Posted in Sentiment Indicators

Does exceptionally negative news coverage predict hard times for a company and its stock price? In their August 2006 paper entitled “More Than Words: Quantifying Language to Measure Firms’ Fundamentals”, Paul Tetlock, Maytal Saar-Tsechansky and Sofus Mackassy test whether they can predict a company’s future performance and stock returns by quantifying the sentiment in its financial news coverage. Their sentiment measure is a standardized level of negativity based on word counts and the Harvard psychosocial dictionary. Using Wall Street Journal (WSJ) and Dow Jones News Service (DJNS) stories about individual S&P 500 firms during 1980-2004 (350,000 significant articles), along with contemporaneous financial and stock price data, they find that:

  • Company news articles cluster around earnings announcement dates.
  • Abnormally negative pre-announcement news coverage predicts bad earnings surprises.
  • Stock prices exhibit a delayed response to negative news sentiment on the next trading day. Trading strategies based on sentiment in a real-time news source (DJNS) are much more likely to be profitable than those based on a source offering day-old news (WSJ).
  • Earnings and return predictability based on news sentiment is strongest for stories that focus on firm fundamentals (such as earnings).
  • A portfolio that is long (short) stocks with positive (negative) DJNS stories during the preceding day, rebalanced at the close of each trading day, returns an annualized 21.1% before transaction costs (a median return of 10.2 basis points per day). This strategy earns positive excess returns in 18 out of 25 years (see chart below). However, reasonable transaction costs eliminate profitability.

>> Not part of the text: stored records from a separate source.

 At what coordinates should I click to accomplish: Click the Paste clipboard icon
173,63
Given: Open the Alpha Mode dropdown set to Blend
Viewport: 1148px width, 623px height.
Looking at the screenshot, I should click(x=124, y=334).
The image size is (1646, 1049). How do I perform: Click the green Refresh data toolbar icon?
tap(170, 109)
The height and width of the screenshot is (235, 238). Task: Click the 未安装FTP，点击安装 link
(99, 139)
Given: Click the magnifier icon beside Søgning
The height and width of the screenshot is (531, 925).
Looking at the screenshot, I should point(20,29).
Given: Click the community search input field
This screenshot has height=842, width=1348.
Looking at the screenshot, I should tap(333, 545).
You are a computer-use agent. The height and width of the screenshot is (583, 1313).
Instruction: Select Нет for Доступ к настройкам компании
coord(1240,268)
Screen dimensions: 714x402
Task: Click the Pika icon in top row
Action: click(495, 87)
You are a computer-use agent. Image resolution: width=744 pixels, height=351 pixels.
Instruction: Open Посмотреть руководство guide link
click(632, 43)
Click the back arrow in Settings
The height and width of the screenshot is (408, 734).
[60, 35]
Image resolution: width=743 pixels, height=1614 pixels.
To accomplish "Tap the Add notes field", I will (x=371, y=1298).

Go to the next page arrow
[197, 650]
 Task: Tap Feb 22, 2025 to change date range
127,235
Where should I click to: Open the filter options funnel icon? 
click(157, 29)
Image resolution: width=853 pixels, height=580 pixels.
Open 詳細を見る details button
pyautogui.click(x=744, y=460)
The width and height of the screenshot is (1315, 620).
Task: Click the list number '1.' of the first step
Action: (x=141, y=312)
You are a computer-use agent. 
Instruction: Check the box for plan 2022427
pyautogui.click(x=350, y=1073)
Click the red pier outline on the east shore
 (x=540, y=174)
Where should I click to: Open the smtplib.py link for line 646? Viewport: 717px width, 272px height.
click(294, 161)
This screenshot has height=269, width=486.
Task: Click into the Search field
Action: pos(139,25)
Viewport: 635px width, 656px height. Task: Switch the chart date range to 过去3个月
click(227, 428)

The following chart, taken from the paper, shows the frequency of annual raw returns from the news sentiment trading strategy described above (excluding trading costs). Each entry on the horizontal axis represents a 5-basis point range around the nominal value. For example, the frequency for the 15-basis point entry is the number of years (four) for which the average daily return falls between 12.5 and 17.5 basis points.

In summary, media sentiment predicts small surprises in earnings and stock prices, which investors quickly incorporate into stock prices. However, transaction costs offset the surprise returns.

One interpretation of this result is that transaction costs represent the market’s price for incorporating the daily news.